Explanation
An error was detected by RACF® in the parameters passed to RACF for RACROUTE REQUEST=AUTH processing.
System action
Programmer response
Register 15 contains a hexadecimal reason
code (message ICH409I, if issued, also contains this reason code):
- Code
- Explanation
- 04
- Parameter list length not valid.
- 10
- APF authorization, or system key 0-7, or supervisor state required
for CSA, LOG, PRIVATE, PROFILE, ACEE, UTOKEN, USERID, or GROUPID option.
- 14
- ATTR option not valid.
- 18
- Volume serial required but not supplied.
- 1C
- Inconsistent PROFILE/ENTITY flag settings.
- 20
- No resource name or PROFILE specified.
- 24
- No CLASS name specified.
- 2C
- Incorrect LOG option specified. (This code is used only through RACF Version 1.4.)
- 30
- Volume serial specified for class other than DATASET.
- 34
- File sequence number not valid.
- 38
- File sequence number specified for non-tape data set.
- 3C
- Tape label parameter specified for non-tape data set.
- 40
- Tape label option not valid.
- 44
- Erase-on-scratch request not valid.
- 48
- USERID = * was specified on the REQUEST=AUTH. * is an unacceptable RACF user ID.
- 4C
- For the ENTITYX keyword, both the entity name length and the buffer
length are zero.
- 50
- Buffer length is not valid:
- Less than zero
- Greater than 255
- Not zero but less than the entity name length.
- 54
- Entity name length is not valid:
- Less than zero
- Greater than 44 if CLASS=DATASET, or greater than the length for
that class as defined in the class-descriptor table
- Greater than 44 if CLASS=DATASET, or greater than the maximum
length for that class as defined in the class-descriptor table.
- 58
- The in-storage profile provided to the REQUEST=AUTH was not at
the version required by RACF.
Ensure that the version of the in-storage profile (addressed by the
ENTITY parameter with CSA specified) is at the required version number.
- 5C
- The entity name contains a blank.
If the ENTITYX keyword is
specified and the entity name length is given, the name has a blank
in the beginning, in the middle, or at the end.
- 60
- RTOKEN keyword is mutually exclusive with the CSA and PRIVATE
parameters of the ENTITY keyword.
- 64
- ACEE not valid.
- 68
- Unauthorized caller specified subpool greater than 127 on RACROUTE
MSGSP parameter.
- 6C
- The message chain pointed to by SAFPMSAD for an unauthorized caller
contains too many elements, indicating a chaining problem.
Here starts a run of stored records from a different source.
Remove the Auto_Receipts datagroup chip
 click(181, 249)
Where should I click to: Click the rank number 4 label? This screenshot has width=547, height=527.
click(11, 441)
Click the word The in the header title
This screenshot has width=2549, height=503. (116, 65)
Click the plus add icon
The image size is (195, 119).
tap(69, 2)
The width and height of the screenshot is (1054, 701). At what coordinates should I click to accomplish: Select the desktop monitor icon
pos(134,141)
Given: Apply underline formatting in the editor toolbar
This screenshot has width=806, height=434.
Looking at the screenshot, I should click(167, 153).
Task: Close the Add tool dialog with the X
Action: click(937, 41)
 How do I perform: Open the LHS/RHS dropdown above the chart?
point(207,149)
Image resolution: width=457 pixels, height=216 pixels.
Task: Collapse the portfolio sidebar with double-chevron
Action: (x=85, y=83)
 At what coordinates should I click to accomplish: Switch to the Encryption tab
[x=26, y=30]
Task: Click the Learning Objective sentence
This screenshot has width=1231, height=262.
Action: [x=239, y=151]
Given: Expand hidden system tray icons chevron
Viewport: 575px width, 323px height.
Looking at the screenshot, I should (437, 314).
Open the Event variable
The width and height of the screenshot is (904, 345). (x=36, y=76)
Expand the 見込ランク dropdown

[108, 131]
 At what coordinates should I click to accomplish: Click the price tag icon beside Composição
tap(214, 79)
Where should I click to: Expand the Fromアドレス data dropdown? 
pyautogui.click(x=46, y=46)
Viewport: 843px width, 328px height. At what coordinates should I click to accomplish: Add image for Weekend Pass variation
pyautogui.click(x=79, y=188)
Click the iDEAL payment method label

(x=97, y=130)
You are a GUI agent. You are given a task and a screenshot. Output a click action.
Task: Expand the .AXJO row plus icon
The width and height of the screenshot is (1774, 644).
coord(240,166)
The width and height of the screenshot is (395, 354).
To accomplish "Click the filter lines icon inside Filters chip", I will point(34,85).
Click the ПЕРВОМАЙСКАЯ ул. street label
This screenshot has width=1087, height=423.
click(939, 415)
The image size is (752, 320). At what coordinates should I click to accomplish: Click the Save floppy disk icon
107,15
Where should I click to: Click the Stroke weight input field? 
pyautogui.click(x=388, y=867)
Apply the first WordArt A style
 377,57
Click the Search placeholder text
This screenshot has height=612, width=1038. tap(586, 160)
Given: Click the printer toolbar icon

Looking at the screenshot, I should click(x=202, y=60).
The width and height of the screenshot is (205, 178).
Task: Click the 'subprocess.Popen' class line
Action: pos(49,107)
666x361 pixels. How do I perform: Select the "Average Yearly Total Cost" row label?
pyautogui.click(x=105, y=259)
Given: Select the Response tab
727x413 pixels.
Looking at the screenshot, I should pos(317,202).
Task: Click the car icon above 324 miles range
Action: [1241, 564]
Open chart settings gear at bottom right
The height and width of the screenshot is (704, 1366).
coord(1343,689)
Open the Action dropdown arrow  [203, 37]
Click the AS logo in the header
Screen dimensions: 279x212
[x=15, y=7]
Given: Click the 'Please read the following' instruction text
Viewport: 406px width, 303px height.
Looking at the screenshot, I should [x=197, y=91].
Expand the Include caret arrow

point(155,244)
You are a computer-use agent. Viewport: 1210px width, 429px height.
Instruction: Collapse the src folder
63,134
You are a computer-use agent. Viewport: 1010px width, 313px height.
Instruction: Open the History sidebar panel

Identify and correct the indicated error.
Problem determination
Use the reason code in Register 15 to
identify the error. If the issuer of the RACF macro is a user routine (such as an installation
exit), correct the parameter list specified for the RACF macro in the installation exit. If the
issuer of the RACF macro is
an IBM® routine, see z/OS Security Server RACF Diagnosis Guide for
more information about diagnosing abends and reporting abend problems
to IBM.
Note: For
batch jobs, if you need to do dump analysis but do not have a dump,
run the job again. For batch jobs using DSMON, a RACF command, or the RACF report writer, specify a SYSABEND DD statement
in the job. This ensures that a dump is taken.